Q7. Which statement about MASCC score is CORRECT?
MASCC score ≥21 = LOW RISK for serious complications — suitable for oral antibiotics and close outpatient follow-up (ciprofloxacin + amoxicillin-clavulanate). Score <21 = HIGH RISK requiring hospitalisation and IV broad-spectrum antibiotics. Outpatient status at onset of fever adds 3 points (not inpatient status). Age <60 adds 2 points. Maximum score is 26.
Q8. A GCC nurse preparing rituximab for a patient with DLBCL performs pre-administration checks.
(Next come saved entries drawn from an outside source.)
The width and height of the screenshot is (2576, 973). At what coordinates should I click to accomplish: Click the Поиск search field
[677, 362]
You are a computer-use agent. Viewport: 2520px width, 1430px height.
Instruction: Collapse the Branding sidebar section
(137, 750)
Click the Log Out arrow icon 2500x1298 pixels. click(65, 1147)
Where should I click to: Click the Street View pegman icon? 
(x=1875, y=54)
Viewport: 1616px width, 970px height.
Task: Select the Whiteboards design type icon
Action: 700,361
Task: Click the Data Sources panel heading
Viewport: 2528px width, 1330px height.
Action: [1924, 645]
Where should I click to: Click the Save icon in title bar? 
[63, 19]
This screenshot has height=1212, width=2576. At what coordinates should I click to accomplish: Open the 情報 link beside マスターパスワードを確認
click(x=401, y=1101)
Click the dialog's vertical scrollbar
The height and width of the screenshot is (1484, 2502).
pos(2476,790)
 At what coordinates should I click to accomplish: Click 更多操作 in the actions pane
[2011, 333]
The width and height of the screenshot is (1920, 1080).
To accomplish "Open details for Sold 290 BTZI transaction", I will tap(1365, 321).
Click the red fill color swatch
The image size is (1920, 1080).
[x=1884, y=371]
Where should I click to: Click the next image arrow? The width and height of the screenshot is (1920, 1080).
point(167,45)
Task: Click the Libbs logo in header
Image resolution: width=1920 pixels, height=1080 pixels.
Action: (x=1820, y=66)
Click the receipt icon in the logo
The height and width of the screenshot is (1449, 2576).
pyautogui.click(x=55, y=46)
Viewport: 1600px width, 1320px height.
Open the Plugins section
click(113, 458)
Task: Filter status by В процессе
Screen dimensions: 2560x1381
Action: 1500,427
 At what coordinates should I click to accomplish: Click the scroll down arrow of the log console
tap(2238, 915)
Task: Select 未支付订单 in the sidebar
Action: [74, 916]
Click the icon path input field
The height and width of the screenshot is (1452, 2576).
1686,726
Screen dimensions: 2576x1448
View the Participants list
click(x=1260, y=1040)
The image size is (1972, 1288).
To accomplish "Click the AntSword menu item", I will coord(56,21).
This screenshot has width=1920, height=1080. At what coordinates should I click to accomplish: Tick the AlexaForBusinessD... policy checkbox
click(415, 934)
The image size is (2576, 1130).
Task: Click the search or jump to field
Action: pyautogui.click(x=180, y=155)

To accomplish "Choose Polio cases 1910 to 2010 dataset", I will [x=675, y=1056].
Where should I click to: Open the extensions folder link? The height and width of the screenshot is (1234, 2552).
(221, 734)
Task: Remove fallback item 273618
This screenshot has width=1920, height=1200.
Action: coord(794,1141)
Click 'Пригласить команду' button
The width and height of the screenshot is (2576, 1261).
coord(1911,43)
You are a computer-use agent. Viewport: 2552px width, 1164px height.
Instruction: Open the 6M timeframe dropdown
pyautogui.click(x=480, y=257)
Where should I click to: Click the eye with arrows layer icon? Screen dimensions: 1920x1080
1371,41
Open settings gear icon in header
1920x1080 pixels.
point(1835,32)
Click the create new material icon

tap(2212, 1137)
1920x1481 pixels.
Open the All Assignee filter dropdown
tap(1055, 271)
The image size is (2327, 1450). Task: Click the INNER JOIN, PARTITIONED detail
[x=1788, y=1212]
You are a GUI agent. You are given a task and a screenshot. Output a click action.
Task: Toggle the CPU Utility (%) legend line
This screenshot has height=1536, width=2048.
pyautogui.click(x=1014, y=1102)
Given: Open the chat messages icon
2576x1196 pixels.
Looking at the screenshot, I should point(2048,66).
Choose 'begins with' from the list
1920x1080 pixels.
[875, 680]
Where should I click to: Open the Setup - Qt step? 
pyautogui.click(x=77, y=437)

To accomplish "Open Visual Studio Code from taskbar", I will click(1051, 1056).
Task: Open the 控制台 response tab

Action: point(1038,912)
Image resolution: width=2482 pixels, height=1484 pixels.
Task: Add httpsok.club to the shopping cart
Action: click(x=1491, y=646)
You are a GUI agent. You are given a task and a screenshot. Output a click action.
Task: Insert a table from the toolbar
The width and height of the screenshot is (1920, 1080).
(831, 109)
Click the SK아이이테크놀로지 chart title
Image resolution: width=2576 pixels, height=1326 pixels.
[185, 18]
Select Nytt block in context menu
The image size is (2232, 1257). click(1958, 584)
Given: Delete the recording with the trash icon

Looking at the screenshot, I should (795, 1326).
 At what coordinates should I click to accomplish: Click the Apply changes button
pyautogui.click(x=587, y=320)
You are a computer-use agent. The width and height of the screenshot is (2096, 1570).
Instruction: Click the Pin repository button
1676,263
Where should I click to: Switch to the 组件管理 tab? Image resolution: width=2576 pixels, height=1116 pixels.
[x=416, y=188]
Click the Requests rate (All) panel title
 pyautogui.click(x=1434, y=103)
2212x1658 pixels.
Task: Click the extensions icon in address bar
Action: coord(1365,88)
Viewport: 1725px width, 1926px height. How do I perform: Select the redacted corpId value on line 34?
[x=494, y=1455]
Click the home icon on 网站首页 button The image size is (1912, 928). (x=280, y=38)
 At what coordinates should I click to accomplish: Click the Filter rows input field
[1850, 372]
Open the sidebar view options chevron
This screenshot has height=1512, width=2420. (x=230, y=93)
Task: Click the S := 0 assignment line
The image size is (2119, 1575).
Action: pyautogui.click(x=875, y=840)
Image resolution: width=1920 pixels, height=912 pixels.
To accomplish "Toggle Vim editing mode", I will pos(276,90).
Which of the following is the MOST critical pre-rituximab screening test?
Rituximab causes profound B-cell depletion and is associated with potentially fatal Hepatitis B reactivation — even in patients with resolved infection (HBsAg-negative but HBcAb-positive). Pre-treatment HBsAg and HBcAb screening is mandatory before any anti-CD20 therapy. Patients with HBcAb positivity require antiviral prophylaxis (entecavir or tenofovir) before and during rituximab treatment. TPMT/NUDT15 is for 6-mercaptopurine; G6PD is for rasburicase; HIV viral load is a separate consideration.
Q9. A thalassaemia major patient is prescribed deferasirox tablets. The nurse notices the patient is also taking a proton pump inhibitor (PPI). What is the clinical significance?
Aluminium/magnesium-containing antacids (not PPIs) significantly reduce deferasirox absorption and should not be taken simultaneously. PPIs do not have a clinically significant interaction with deferasirox. However, it is critical to verify which deferasirox formulation is being used — the dispersible tablet (Exjade) has different bioavailability from the film-coated tablet (Jadenu), and they are NOT dose-equivalent. Real nephrotoxicity monitoring is required with deferasirox (monthly creatinine, proteinuria), but co-administration with PPIs alone is not contraindicated.
Q10. A Muslim patient with AML is about to receive their second cycle of induction chemotherapy during Ramadan and insists on fasting. What is the BEST nursing approach?
Cultural and religious sensitivity is fundamental to GCC nursing practice. The correct approach is shared decision-making: explain that AML induction chemotherapy requires adequate hydration (especially for tumour lysis syndrome prevention), that neutropenic patients face increased infection risk with dehydration, and that Islamic jurisprudence (fiqh) generally permits breaking the fast for seriously ill patients. Involve the hospital imam/chaplain to support the patient's spiritual needs. Document the conversation, risks discussed, and the patient's autonomous decision. Never refuse care — offer modified scheduling (e.g., hydration at Iftar/Suhoor) as a compromise where clinically safe.